§ Data for this exercise
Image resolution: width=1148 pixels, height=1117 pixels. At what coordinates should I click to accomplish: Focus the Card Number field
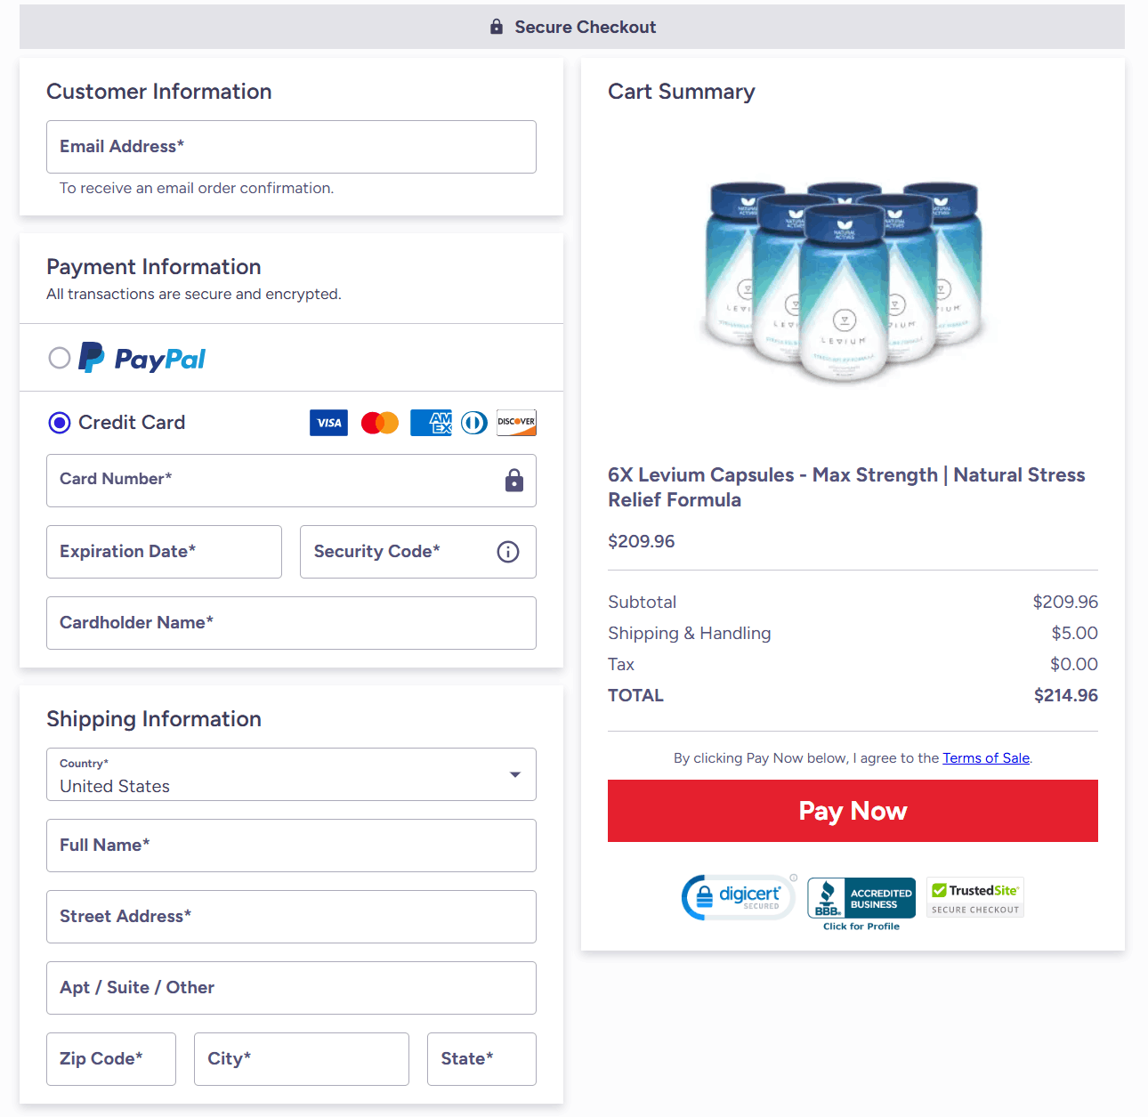(276, 481)
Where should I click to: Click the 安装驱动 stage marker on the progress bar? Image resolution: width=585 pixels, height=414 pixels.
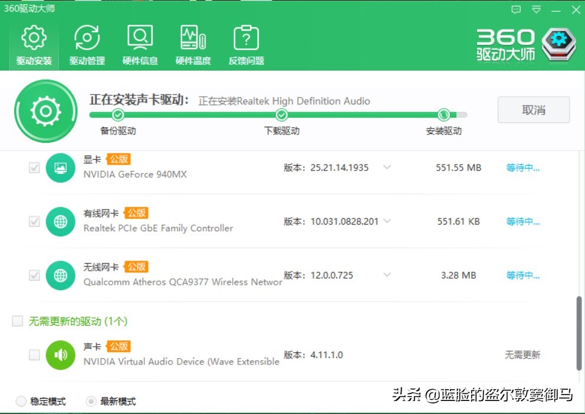tap(443, 115)
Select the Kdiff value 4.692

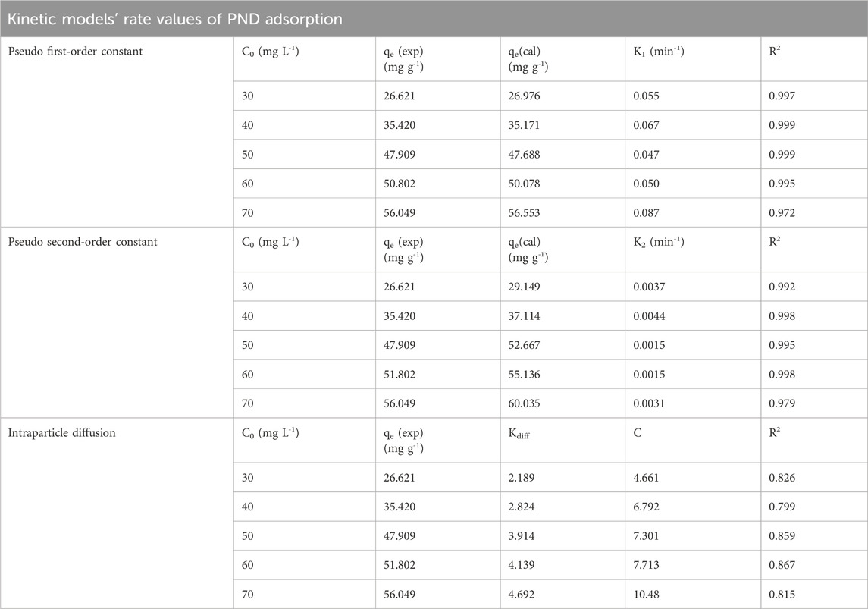523,593
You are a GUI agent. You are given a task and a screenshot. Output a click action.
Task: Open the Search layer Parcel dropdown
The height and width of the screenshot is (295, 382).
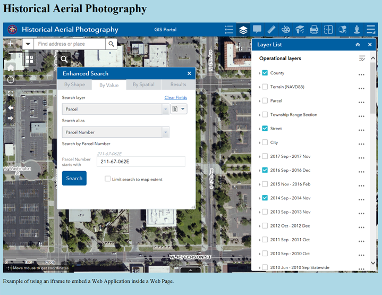pos(115,109)
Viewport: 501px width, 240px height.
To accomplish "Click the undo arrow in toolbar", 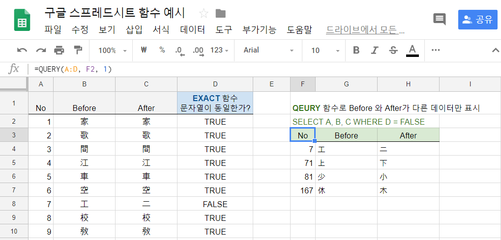I will [x=22, y=50].
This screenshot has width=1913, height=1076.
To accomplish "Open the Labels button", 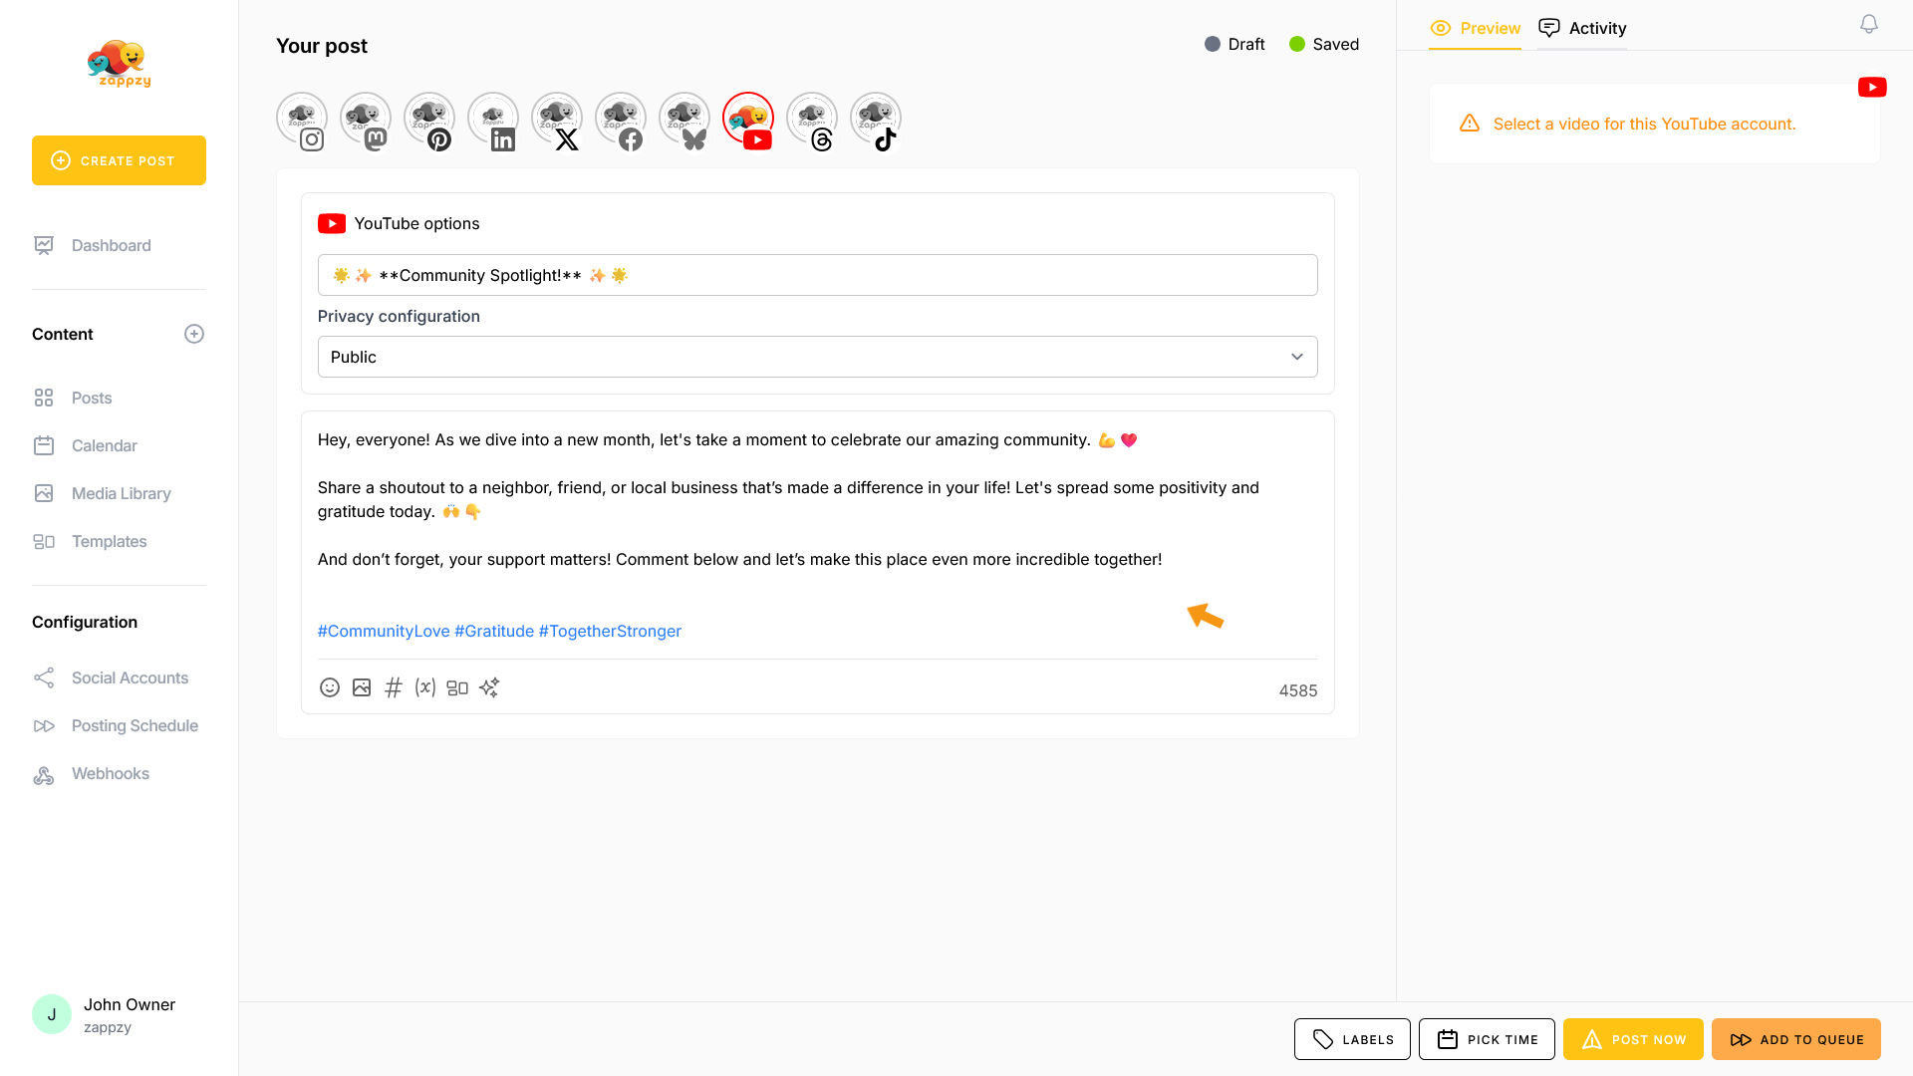I will pos(1352,1039).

§ Your task
List every line in the items above that contains the word "resolution", and copy each line in full.

§ Task response
Image resolution: width=1148 pixels, height=1117 pixels. At what coordinates should I click to accomplish: Focus the Card Number field
Where should I click to: Click the 安装驱动 stage marker on the progress bar? Image resolution: width=585 pixels, height=414 pixels.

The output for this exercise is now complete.